§ **Extract provided**
★ ★ ★ ★ ★

问题
I have a PostgreSQL database with Postgis extension, so I can do queries like:
SELECT *
FROM poi_table
WHERE (ST_DistanceSphere(the_geom, ST_GeomFromText('POINT(121.37796 31.208297)', 4326)) < 6000)
And with Spark SQL, I can query the table in my Spark Application (in Scala) like:
spark.sql("select the_geom from poi_table where the_geom is not null").show
The problem is, Spark SQL doesn't support Postgis extension. For example, when I query the table using Postgis function ST_DistanceSphere
, I got such an error:
scala> spark.sql("select * FROM poi_table WHERE (ST_DistanceSphere(the_geom, ST_GeomFromText('POINT(121.37796 31.208297)', 4326)) < 60)")
org.apache.spark.sql.AnalysisException: Undefined function: 'ST_DistanceSphere'. This function is neither a registered temporary function nor a permanent function registered in the database 'default'.; line 1 pos 65
at
...
With Python, I can create a Postgresql connection and send this query to Postgresql server to execute it.
So, is there any similar workaround in Spark/Scala?

★ ★ ★ ★ ★

§ **Supplied information**
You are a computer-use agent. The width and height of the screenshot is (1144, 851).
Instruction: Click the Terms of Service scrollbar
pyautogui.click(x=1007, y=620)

★ ★ ★ ★ ★

§ **To be done**
[1] In the thread on Spark SQL and PostGIS, which function does the error message name as undefined?
[2] Extract a passage from the thread on Spark SQL and PostGIS, beginning at the words "And with Spark" and stopping after the words "workaround in Spark/Scala?".
The lines play no part in any of this work.

§ **Exercise results**
[1] ST_DistanceSphere

[2]
And with Spark SQL, I can query the table in my Spark Application (in Scala) like:
spark.sql("select the_geom from poi_table where the_geom is not null").show
The problem is, Spark SQL doesn't support Postgis extension. For example, when I query the table using Postgis function ST_DistanceSphere
, I got such an error:
scala> spark.sql("select * FROM poi_table WHERE (ST_DistanceSphere(the_geom, ST_GeomFromText('POINT(121.37796 31.208297)', 4326)) < 60)")
org.apache.spark.sql.AnalysisException: Undefined function: 'ST_DistanceSphere'. This function is neither a registered temporary function nor a permanent function registered in the database 'default'.; line 1 pos 65
at
...
With Python, I can create a Postgresql connection and send this query to Postgresql server to execute it.
So, is there any similar workaround in Spark/Scala?